§ Activity
Your task is to copy every record exactly.

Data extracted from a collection

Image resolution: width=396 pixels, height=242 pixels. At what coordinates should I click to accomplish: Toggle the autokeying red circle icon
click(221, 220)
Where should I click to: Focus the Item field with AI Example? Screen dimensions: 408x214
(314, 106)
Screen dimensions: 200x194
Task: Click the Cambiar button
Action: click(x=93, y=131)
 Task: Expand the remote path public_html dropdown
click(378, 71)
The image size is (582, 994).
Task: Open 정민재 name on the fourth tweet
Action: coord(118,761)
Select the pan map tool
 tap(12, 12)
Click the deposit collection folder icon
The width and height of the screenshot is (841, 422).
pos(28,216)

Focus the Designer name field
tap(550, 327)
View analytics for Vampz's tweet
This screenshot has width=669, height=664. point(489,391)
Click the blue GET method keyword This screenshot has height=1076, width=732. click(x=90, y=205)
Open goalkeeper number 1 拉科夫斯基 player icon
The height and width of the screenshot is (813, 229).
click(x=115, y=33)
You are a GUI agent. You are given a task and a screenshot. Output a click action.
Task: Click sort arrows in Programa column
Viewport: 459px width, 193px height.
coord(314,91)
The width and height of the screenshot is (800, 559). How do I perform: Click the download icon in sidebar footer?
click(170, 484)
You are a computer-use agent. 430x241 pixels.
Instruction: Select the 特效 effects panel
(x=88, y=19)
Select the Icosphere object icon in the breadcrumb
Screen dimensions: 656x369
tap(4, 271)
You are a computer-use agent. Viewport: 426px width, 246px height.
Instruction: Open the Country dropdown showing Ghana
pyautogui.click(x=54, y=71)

§ Output for this exercise
Image resolution: width=396 pixels, height=242 pixels. At what coordinates should I click to accomplish: Toggle the autokeying red circle icon
click(221, 220)
Where should I click to: Focus the Item field with AI Example? Screen dimensions: 408x214
(314, 106)
Screen dimensions: 200x194
Task: Click the Cambiar button
Action: click(x=93, y=131)
 Task: Expand the remote path public_html dropdown
click(378, 71)
The image size is (582, 994).
Task: Open 정민재 name on the fourth tweet
Action: coord(118,761)
Select the pan map tool
 tap(12, 12)
Click the deposit collection folder icon
The width and height of the screenshot is (841, 422).
pos(28,216)

Focus the Designer name field
tap(550, 327)
View analytics for Vampz's tweet
This screenshot has width=669, height=664. point(489,391)
Click the blue GET method keyword This screenshot has height=1076, width=732. click(x=90, y=205)
Open goalkeeper number 1 拉科夫斯基 player icon
The height and width of the screenshot is (813, 229).
click(x=115, y=33)
You are a GUI agent. You are given a task and a screenshot. Output a click action.
Task: Click sort arrows in Programa column
Viewport: 459px width, 193px height.
coord(314,91)
The width and height of the screenshot is (800, 559). How do I perform: Click the download icon in sidebar footer?
click(170, 484)
You are a computer-use agent. 430x241 pixels.
Instruction: Select the 特效 effects panel
(x=88, y=19)
Select the Icosphere object icon in the breadcrumb
Screen dimensions: 656x369
tap(4, 271)
You are a computer-use agent. Viewport: 426px width, 246px height.
Instruction: Open the Country dropdown showing Ghana
pyautogui.click(x=54, y=71)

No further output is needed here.